***** Supplied material *****

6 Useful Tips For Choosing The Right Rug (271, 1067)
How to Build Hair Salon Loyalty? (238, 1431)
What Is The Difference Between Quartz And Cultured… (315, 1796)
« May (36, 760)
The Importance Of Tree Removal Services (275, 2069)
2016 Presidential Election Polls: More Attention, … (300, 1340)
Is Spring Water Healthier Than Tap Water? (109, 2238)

*****

## Activity
Would you repeat each line above exactly as it stands?

## Written solution
6 Useful Tips For Choosing The Right Rug (271, 1067)
How to Build Hair Salon Loyalty? (238, 1431)
What Is The Difference Between Quartz And Cultured… (315, 1796)
« May (36, 760)
The Importance Of Tree Removal Services (275, 2069)
2016 Presidential Election Polls: More Attention, … (300, 1340)
Is Spring Water Healthier Than Tap Water? (109, 2238)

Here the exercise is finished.